There’s a lot to be said for basic income from a conservative perspective (http://economix.blogs.nytimes.com/2013/12/10/rethinking-the-idea-of-a-basic-income-for-all/? _r=0). It could hypothetically dismantle huge sections of bureaucracy in favor of a sublime simplicity in government while liberating businesses to operate freely. If they can get past the initial objection to a nation-wide handout, plenty of conservatives may come to see a basic income as an injection of free-market principles that would also reduce the size of government bureaucracy. Which is why it’s worth noting that even Friedrich Hayek (http://www.libertarianism.org/columns/why-did-hayek-support-basic-income), the patron saint of conservative, supply-side economics, supported the concept.

And it’s not just Friedrich Hayek. There’s a growing chorus of voices, from Silicon Valley tech billionaires (http://www.businessinsider.com/sam-altman-praises-basic-income-on- freakonomics-podcast-2016-4) concerned about increasing automation to libertarians (http://www.libertarianism.org/columns/libertarian-case-basic-income) excited by the idea of removing the bureaucracy of the modern welfare state to, well, Thomas Paine (https://en.wikipedia.org/wiki/Agrarian_Justice), that nominally support a UBI. Already, several countries around the world are seriously considering offering benefits like this, including a ballot initiative in Switzerland (http://www.usatoday.com/story/news/world/2016/05/05/switzerland-referendom-monthly- income-tax-free/83940610/) and legislation in Finland (https://www.progress.org/articles/finlands-basic-income). So, prior to a country as big as the United States taking the plunge, there’s likely going to be some clear examples of how it works on a larger scale.

So, as ridiculous as it may sound on the surface, simply giving people money might just be the best way to build the sort of society that’s beneficial for all of us: low wage, middle income, and top earning workers alike. And with our society rapidly shifting into a place where the need for labor productivity appears to be falling, such a move might be precisely the way to share the considerable prosperity built by our decades of innovation while also building an economy that’s ready to supply the globe with a future stocked with even more brilliance.

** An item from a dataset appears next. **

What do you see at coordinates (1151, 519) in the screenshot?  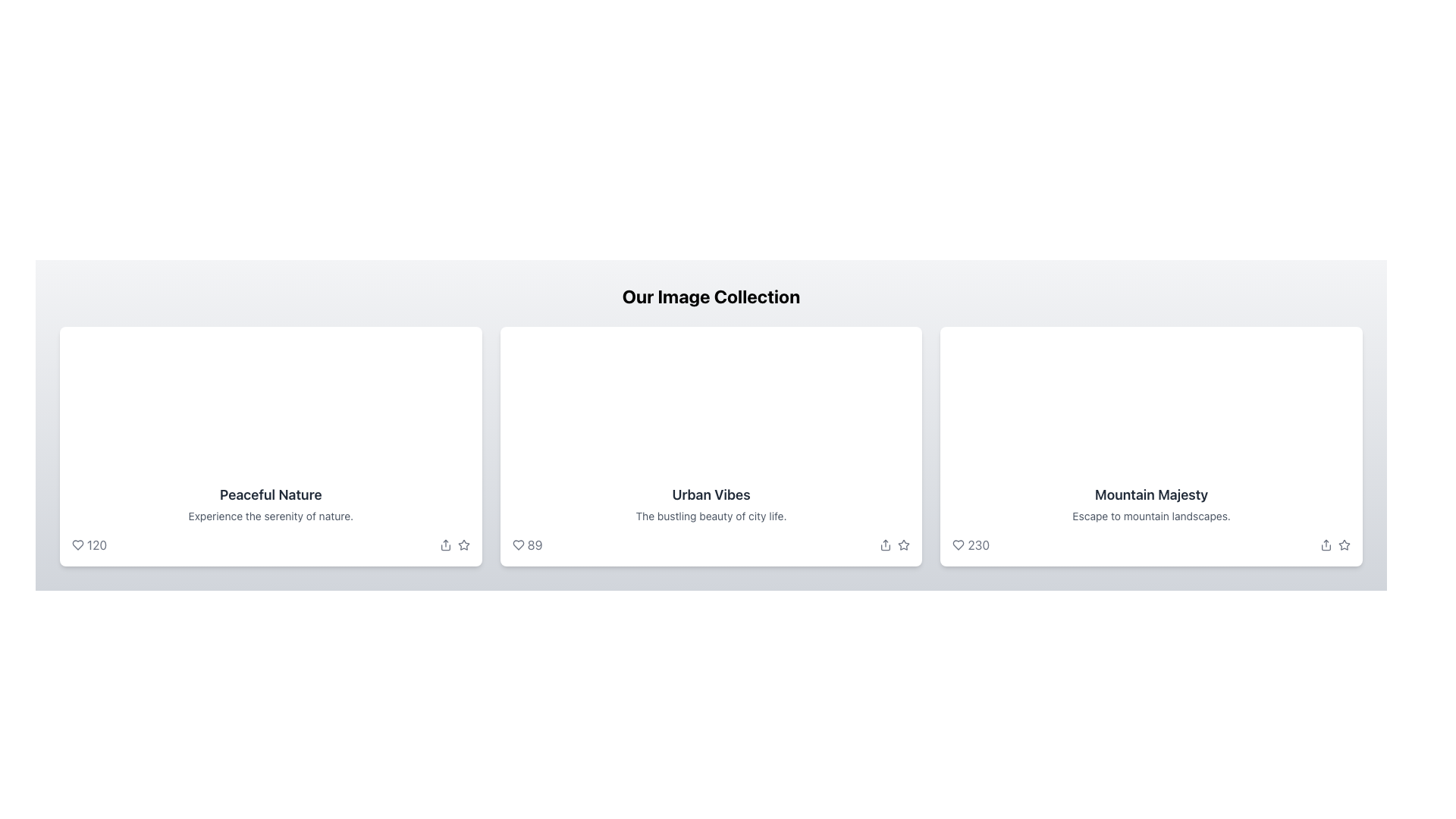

So yeah, who knows? Maybe Dire Straits was bizarrely prescient (https://www.youtube.com/watch?v=lAD6Obi7Cag) in their own way. Crazier things have happened. At the very least, this is an idea that would have been just as appealing to late-teens me as it is to over-30 me, which is saying something.

1 Killing Medicaid in favor of the Obamacare exchanges would undoubtedly create a lot of new costs in terms of insurance subsidies, particularly when you consider how many states ultimately refused the Medicaid expansion. A more complete look at these calculations would need to work that into any projections, but since this is still in the back-of-the-envelope realm, I decided to skip that because it seems really complicated. So sue me.

2 During this period, you have consistent economic growth and, from the Omnibus Budget Act of 1993 through the Bush Tax Cuts in 2001, tax rates that are about the same throughout.